Salmonid Spawning Habitat in Rivers: Physical Controls, Biological Responses, and Approaches to Remediation
Spawning Habitat Rehabilitation: Advances in Analysis Tools
Gregory B. Pasternack
River restoration is one of the most rapidly growing professional practices in hydrology worldwide today. According to a recent national synthesis, no less than 37,000 river restoration projects have been conducted in the United States alone (Bernhardt et al. 2005). Such projects range in size and cost from localized instream habitat improvement (~US$20,000 per project) exemplified by spawning gravel placement below dams (Merz and Setka 2004) to large-scale land acquisitions (~$812,000) such as the buyback of sugar plantations in the Kissimmee basin of Florida (Loftin 1991).
Like other civil construction activities, river restoration should involve the engineering application of accepted scientific principles. However, there is mounting evidence that many guiding principles used in restoration design and construction are either too uncertain or invalid to yield the expected outcomes when applied to local project sites (Sear 1994; Thompson and Stull 2002). Classic hydrologic and geomorphic research sought to discover the general nature of how rivers behave (Wolman and Miller 1960; Leopold et al. 1964; Williams 1978). In contrast, active river restoration involves site-specific reinitialization of linked hydrogeomorphic processes and ecological functions. Key interactions are highly nonlinear with counterintuitive feedbacks. Thus, there should not be an expectation that first-order general relations should apply to or sufficiently characterize any given site. Moreover, the actions required to restore rivers may not involve a simple reversal of those responsible for degradation, due to the concept of biophysical hysteresis (Brooks et al. 2006). Concerns over river restoration are mounting (Palmer et al. 2005; Hughes et al. 2005), but river restoration efforts will continue and new scientific advances need to be codified in restoration methods.
Spawning habitat rehabilitation (SHR) is a form of river restoration in which improving a key biological indicator of ecosystem functionality in rivers—available quantity of high-quality salmon spawning habitat—is the focus of active intervention into river processes and channel morphology (Wheaton et al. 2004a; Roni 2005).

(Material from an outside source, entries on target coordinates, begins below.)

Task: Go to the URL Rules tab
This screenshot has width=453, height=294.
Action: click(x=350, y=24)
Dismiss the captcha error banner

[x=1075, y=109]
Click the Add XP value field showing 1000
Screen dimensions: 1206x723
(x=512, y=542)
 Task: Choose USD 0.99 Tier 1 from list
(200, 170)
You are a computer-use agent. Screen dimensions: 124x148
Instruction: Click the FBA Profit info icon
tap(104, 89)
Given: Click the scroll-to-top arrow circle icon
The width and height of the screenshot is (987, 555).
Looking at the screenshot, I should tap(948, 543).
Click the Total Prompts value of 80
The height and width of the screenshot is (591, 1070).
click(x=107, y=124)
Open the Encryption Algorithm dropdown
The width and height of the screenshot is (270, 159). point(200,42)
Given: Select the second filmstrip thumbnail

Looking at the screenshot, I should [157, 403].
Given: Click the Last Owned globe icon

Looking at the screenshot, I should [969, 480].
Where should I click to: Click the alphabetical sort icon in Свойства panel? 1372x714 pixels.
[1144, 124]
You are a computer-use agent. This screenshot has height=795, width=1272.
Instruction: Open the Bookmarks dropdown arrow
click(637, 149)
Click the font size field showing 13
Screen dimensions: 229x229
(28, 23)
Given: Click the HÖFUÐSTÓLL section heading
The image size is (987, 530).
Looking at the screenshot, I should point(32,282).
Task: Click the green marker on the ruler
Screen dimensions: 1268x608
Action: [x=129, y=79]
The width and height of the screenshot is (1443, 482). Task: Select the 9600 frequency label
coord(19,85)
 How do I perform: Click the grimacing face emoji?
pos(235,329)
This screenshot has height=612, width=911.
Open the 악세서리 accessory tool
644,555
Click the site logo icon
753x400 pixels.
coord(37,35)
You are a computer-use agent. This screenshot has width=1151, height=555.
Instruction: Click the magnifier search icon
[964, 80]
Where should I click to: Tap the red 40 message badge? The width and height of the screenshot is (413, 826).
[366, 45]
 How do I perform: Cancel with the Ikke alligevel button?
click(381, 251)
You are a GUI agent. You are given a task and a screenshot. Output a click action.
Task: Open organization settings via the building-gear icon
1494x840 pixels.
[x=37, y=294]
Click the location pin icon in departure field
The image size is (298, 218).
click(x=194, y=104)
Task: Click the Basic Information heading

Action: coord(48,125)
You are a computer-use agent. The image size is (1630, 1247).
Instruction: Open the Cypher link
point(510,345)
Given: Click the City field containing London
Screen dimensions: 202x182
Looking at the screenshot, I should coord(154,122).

Spawning habitat rehabilitation is motivated by significant interdecadal downward trends in anadromous fish populations whose spawning habitats have been cut off and severely depleted by dams, sand accumulation (Greig et al. 2005), gravel mining, and other in-channel human activities to the point that spawning habitat quality limits population size (Nehlsen et al. 1991; Moyle 1994; Moyle and Randall 1998; Yoshiyama et al. 2000). Because SHR is often performed on heavily regulated streams whose flow regime may never be naturalized, it may serve as a final measure to stem local wild population declines beyond the point of no return (Hendry et al. 2003).